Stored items
· · · ·

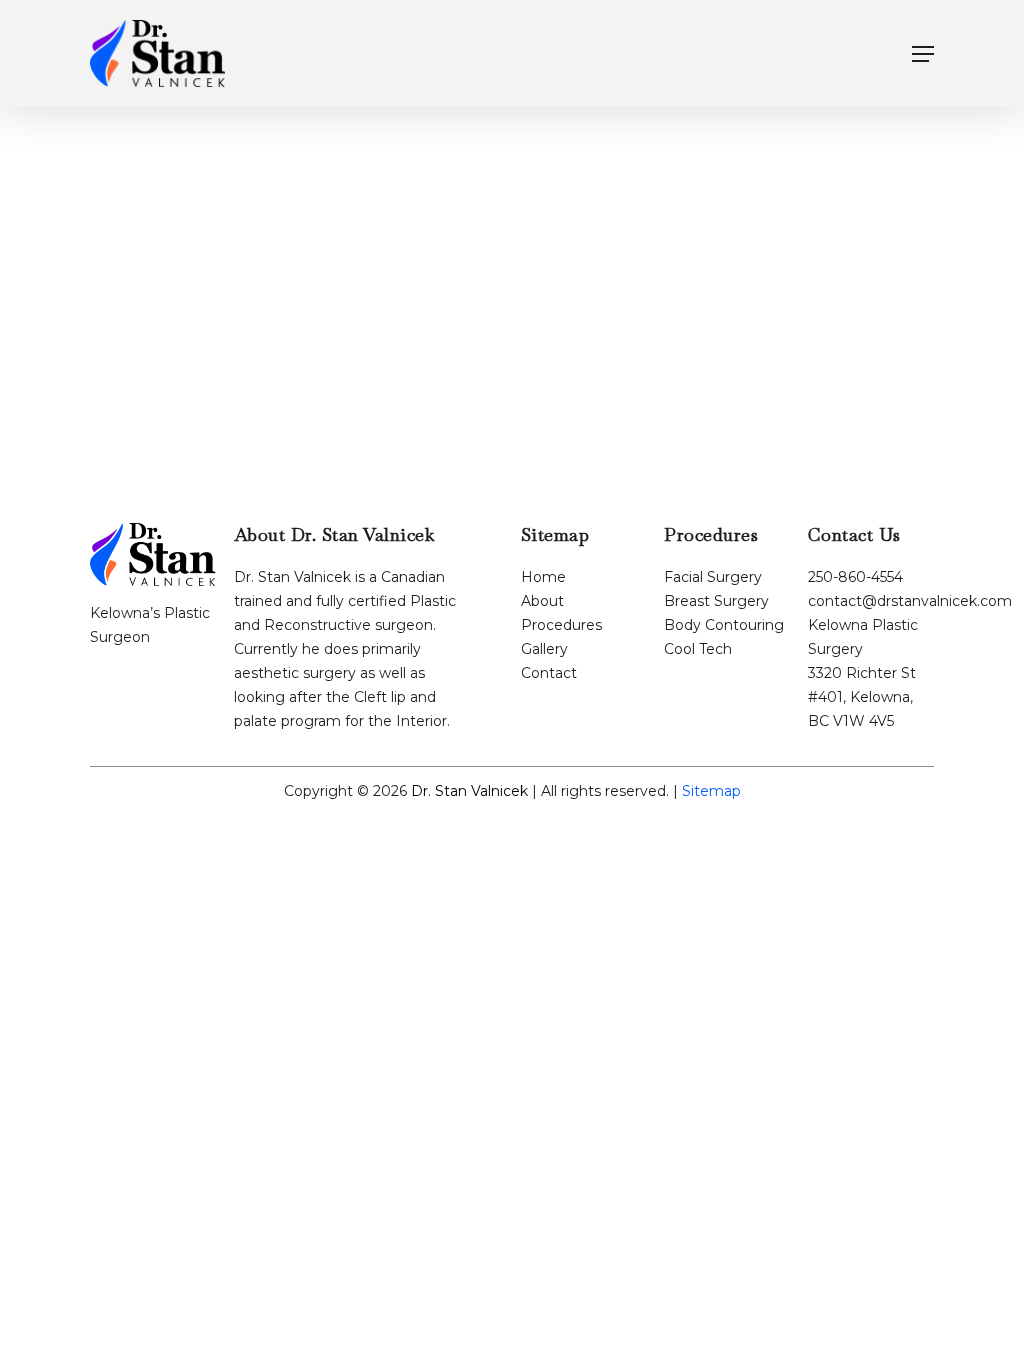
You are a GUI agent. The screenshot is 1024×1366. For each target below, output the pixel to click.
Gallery (544, 649)
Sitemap (711, 791)
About (542, 601)
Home (543, 577)
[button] (923, 54)
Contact (549, 673)
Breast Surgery (716, 601)
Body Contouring (724, 625)
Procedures (561, 625)
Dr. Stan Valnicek (469, 791)
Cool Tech (698, 649)
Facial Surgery (713, 577)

· · · ·

WORK TASK
The entries are to be written out again exactly, without their pictures.

ANSWER BELOW
You are a GUI agent. The screenshot is 1024×1366. For each target below, output the pixel to click.
Gallery (544, 649)
Sitemap (711, 791)
About (542, 601)
Home (543, 577)
[button] (923, 54)
Contact (549, 673)
Breast Surgery (716, 601)
Body Contouring (724, 625)
Procedures (561, 625)
Dr. Stan Valnicek (469, 791)
Cool Tech (698, 649)
Facial Surgery (713, 577)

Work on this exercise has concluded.